L'abbé Prévost romancier et éditeur de voyages

Conférencier / conférencière

Comme cela se produit pour de nombreux romanciers du XVIIIe siècle, la dette des romans de Prévost, notamment Manon Lescaut (1731) et Cleveland (1731-1739), à l'égard des récits de voyage, tant sur le plan de la forme que de celui du contenu, saute aux yeux du lecteur familiarisé avec la littérature de voyage. Mais, dans le cas particulier de Prévost, nous avons la chance de disposer en outre d'une collection de voyage complète, l'Histoire générale des Voyages (1744-1759), qui va nous permettre de confronter les deux types d'écriture, écriture romanesque et écriture du voyage, chez le même auteur. Avec Prévost, le lecteur s'embarque dans un roman comme dans un voyage et dans un voyage comme dans un roman, ce qui n'est pas sans poser quelques intéressants problèmes d'ordre narratif autant que scientifique.
I . ROMAN ET VOYAGE.
La familiarité de l'auteur de Manon Lescaut et de Cleveland avec les récits de voyage apparaît à plusieurs niveaux. D'une part, elle lui permet d'éviter les clichés de la propagande officielle, en infléchissant le récit dans le sens d'une plus grande exactitude, qui ajoute paradoxalement à l'exotisme. C'est le cas, par exemple, dans Manon Lescaut pour la présentation des habitations de la Nouvelle-Orléans, que Prévost décrit à la suite du P. Charlevoix comme de "pauvres cabanes", alors que les documents officiels faisaient état de "maisons commodes". D'autre part, on peut lire, sans forcer le texte, le parcours intérieur de ses héros narrateurs en termes spatiaux : les mouvements du coeur, chez Prévost, ont quelque chose à voir avec ceux des voyageurs.
II . VOYAGE ET ROMAN
Inversement, il arrive que l'Histoire générale des Voyages, qui, dans l'esprit des Lumières, vise à constituer, à partir des récits de voyageurs de tous temps et de tous lieux, un savoir universel, prenne pourtant dans la traduction de Prévost des aspects romanesques. Ainsi, Prévost juge bon de réécrire la narration du Portugais Pinto en faisant parler le voyageur, dans l'unique but de rendre la lecture plus agréable. Ailleurs, il brode sur la première découverte du Brésil, afin de transporter le lecteur en exaltant l'héroïsme de l'aventurier. Ou encore il brosse sur les rivalités coloniales de puissants tableaux dignes des plus piquants romans d'aventures.

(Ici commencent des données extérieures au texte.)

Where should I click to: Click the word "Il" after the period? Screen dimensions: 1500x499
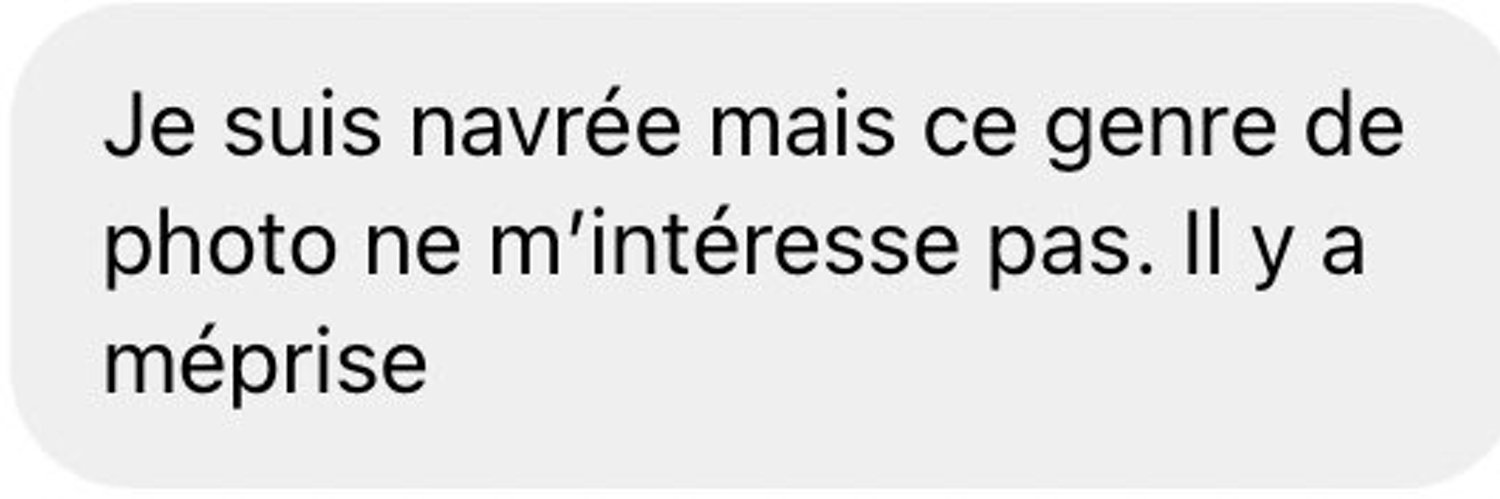click(1208, 247)
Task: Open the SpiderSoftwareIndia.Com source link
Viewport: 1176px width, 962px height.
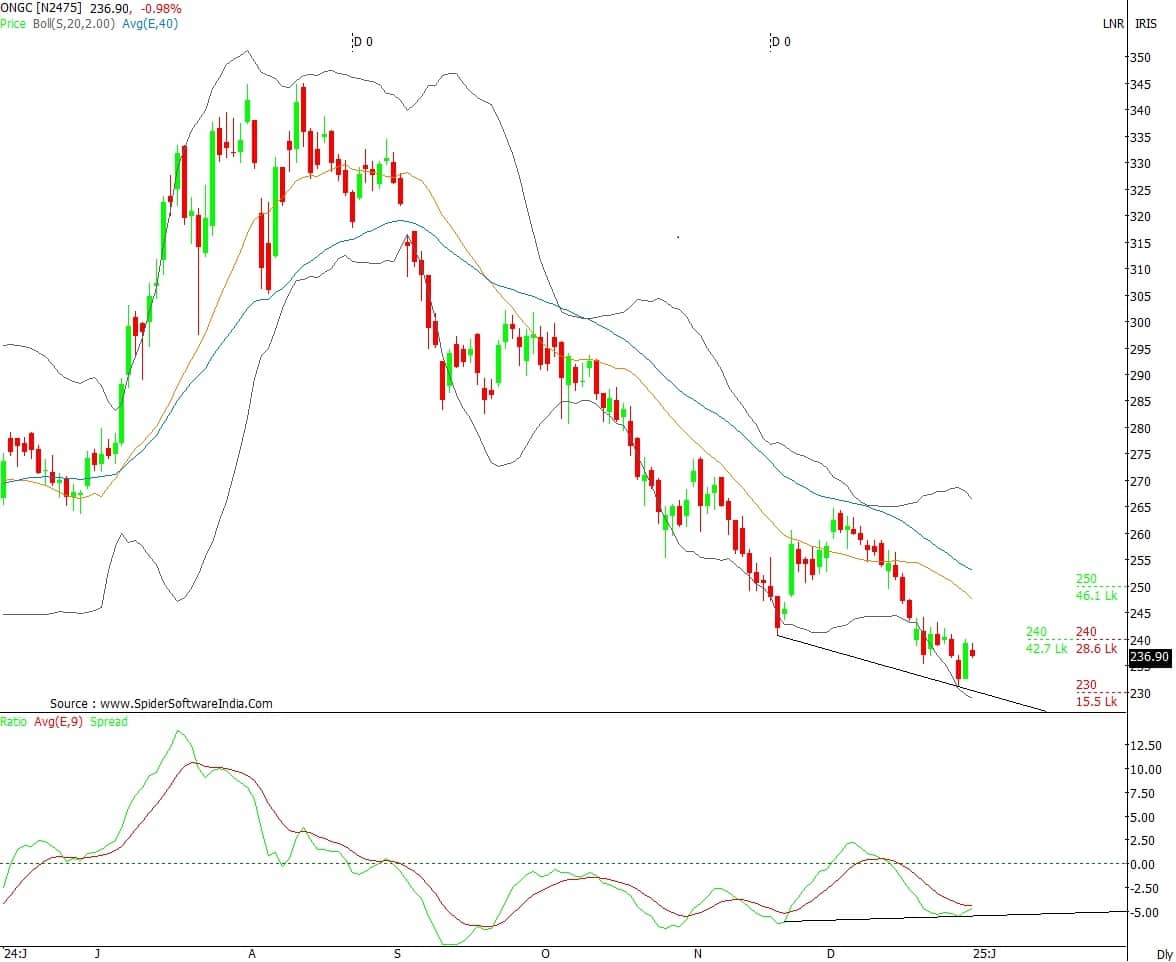Action: click(x=161, y=704)
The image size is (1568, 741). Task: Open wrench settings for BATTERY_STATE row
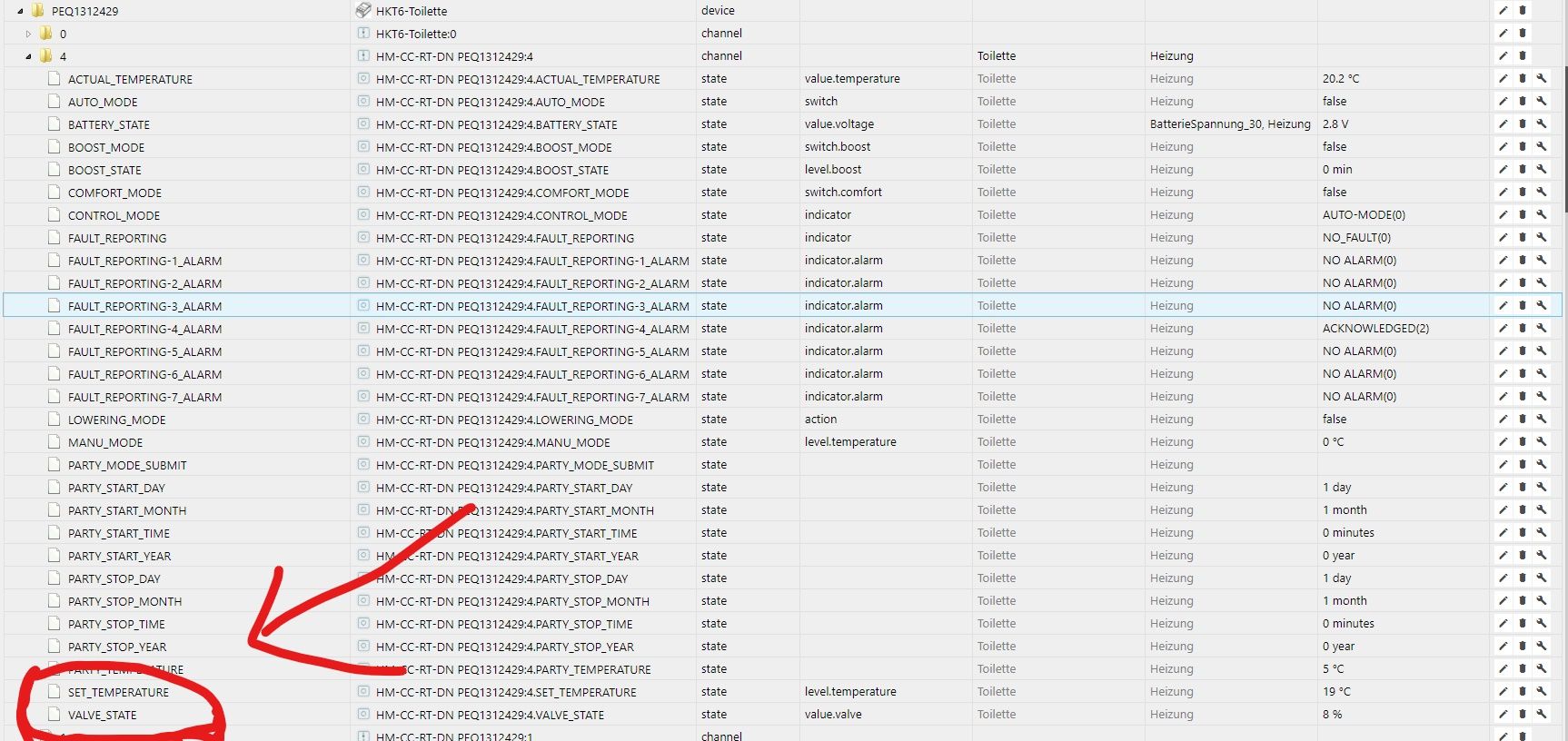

Jouant sur les deux types d'écriture, celle du roman et celle du voyage, Prévost rend ainsi le roman plus vrai, conformément à un critère cher aux romanciers du XVIIIe siècle, et il confère aux récits de voyage des accents romanesques, qui correspondent au goût des lecteurs du temps. Les deux genres alors se rejoignent sous le sceau de la littérature d'évasion.